**Task goal**
Your task is to repeat exactly the lines below between the line holding "Instruction: Click the dash" and the line holding "Task: Collapse the KPIs section arrow", inclusive, and only those.

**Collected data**
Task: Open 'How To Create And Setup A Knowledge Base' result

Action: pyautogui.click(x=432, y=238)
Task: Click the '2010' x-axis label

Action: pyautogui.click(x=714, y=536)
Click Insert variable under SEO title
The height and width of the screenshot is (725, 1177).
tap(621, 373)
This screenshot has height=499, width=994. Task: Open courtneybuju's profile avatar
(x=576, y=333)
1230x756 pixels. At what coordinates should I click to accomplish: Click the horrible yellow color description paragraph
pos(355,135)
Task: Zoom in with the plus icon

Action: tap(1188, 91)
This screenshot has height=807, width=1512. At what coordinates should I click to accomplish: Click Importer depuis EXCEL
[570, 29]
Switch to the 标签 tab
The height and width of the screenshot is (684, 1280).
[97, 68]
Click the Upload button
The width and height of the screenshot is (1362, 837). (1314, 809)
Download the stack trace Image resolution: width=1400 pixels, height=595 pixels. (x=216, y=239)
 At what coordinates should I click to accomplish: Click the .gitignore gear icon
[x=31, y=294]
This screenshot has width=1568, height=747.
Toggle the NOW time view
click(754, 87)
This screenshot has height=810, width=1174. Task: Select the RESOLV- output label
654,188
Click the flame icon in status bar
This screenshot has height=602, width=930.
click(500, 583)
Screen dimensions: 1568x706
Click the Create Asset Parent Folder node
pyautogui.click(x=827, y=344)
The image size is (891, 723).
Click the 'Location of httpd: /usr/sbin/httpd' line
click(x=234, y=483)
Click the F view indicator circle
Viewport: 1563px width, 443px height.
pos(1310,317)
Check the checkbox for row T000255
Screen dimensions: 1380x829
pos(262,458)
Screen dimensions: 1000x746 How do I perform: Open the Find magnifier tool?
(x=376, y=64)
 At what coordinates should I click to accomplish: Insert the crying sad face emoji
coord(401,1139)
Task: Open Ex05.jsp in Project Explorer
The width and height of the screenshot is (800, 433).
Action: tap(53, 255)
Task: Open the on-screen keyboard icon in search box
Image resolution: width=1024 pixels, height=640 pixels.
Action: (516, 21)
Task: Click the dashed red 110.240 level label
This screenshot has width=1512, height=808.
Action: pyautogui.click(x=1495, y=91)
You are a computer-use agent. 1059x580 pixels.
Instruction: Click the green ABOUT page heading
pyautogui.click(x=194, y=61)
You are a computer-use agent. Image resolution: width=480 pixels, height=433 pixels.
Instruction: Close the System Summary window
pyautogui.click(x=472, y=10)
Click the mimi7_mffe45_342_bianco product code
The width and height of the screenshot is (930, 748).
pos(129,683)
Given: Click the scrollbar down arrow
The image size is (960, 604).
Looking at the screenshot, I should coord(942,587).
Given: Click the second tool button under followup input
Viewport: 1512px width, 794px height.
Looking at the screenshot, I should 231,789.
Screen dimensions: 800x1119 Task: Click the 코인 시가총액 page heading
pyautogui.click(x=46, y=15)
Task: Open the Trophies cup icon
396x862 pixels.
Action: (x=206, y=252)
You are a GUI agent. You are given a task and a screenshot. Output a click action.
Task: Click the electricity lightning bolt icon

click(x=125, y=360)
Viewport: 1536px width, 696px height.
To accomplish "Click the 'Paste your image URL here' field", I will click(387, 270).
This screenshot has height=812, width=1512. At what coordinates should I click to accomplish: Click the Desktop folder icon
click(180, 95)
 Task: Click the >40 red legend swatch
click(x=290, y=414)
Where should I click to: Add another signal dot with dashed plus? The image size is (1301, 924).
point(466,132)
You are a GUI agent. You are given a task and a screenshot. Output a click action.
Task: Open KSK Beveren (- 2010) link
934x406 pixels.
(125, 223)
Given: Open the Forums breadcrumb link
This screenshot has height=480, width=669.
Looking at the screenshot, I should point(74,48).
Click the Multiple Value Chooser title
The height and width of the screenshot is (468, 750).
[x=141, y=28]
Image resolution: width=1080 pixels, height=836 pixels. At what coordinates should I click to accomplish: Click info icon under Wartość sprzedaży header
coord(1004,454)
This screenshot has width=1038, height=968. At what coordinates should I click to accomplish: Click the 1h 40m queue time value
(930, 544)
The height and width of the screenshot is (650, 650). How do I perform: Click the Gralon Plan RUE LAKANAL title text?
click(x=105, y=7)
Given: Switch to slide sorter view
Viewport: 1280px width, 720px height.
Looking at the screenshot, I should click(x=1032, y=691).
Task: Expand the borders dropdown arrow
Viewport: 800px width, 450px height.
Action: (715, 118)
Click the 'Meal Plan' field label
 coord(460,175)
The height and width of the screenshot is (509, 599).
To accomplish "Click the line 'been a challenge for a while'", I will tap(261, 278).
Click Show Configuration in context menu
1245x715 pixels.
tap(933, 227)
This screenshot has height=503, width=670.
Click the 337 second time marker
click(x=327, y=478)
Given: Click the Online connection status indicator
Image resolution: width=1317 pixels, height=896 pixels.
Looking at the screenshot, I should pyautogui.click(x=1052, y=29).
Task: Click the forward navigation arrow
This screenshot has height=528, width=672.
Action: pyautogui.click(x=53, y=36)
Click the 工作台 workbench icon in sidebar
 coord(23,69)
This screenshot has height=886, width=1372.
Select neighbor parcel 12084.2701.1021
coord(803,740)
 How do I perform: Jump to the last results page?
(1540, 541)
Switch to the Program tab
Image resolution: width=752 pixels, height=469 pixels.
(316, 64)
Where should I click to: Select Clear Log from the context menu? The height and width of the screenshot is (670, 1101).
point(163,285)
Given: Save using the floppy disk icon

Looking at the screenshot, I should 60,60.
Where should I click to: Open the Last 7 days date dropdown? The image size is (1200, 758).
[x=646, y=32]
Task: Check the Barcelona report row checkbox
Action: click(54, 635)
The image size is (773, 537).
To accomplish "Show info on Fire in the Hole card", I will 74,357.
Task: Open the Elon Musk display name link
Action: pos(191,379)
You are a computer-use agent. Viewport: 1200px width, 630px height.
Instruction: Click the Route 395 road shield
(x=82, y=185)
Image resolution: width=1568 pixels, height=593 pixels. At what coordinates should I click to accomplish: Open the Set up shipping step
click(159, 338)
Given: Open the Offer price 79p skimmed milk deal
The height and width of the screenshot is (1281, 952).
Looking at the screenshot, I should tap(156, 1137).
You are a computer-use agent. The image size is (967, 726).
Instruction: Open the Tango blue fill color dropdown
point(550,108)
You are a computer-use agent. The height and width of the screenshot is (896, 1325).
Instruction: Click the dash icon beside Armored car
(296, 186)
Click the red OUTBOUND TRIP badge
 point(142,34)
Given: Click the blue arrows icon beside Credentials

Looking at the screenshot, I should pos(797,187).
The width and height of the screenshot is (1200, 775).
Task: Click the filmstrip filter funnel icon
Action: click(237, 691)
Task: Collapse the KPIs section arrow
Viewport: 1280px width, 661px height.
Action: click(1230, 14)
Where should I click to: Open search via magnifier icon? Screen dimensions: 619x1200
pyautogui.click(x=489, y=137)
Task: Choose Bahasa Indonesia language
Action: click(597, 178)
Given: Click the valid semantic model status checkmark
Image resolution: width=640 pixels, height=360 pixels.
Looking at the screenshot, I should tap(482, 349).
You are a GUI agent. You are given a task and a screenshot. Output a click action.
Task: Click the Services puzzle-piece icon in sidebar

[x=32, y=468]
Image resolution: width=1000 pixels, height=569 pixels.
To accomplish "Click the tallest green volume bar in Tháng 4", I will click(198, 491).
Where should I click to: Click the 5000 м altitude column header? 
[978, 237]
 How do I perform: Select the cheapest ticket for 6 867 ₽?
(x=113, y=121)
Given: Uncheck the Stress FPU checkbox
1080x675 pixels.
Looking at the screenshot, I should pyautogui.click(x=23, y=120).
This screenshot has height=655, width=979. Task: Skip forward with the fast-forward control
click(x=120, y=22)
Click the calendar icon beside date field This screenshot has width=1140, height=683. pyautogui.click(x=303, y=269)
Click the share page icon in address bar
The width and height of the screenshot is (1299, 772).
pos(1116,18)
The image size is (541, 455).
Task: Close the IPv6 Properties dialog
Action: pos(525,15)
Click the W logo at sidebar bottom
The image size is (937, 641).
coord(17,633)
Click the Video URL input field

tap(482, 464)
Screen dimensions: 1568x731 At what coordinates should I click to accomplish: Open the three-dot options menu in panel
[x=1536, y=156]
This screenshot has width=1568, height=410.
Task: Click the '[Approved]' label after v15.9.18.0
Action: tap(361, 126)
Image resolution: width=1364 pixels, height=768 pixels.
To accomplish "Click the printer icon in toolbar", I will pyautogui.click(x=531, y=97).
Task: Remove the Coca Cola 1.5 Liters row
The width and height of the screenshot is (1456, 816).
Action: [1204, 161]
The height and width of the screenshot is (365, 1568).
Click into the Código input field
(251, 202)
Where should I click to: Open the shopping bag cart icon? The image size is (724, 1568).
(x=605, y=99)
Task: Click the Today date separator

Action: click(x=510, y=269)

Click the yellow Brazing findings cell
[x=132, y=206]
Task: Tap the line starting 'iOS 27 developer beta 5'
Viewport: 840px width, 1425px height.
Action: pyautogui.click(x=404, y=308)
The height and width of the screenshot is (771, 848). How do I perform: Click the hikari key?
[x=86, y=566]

**Solved exercise**
Instruction: Click the dash icon beside Armored car
(296, 186)
Click the red OUTBOUND TRIP badge
 point(142,34)
Given: Click the blue arrows icon beside Credentials

Looking at the screenshot, I should pos(797,187).
The width and height of the screenshot is (1200, 775).
Task: Click the filmstrip filter funnel icon
Action: click(237, 691)
Task: Collapse the KPIs section arrow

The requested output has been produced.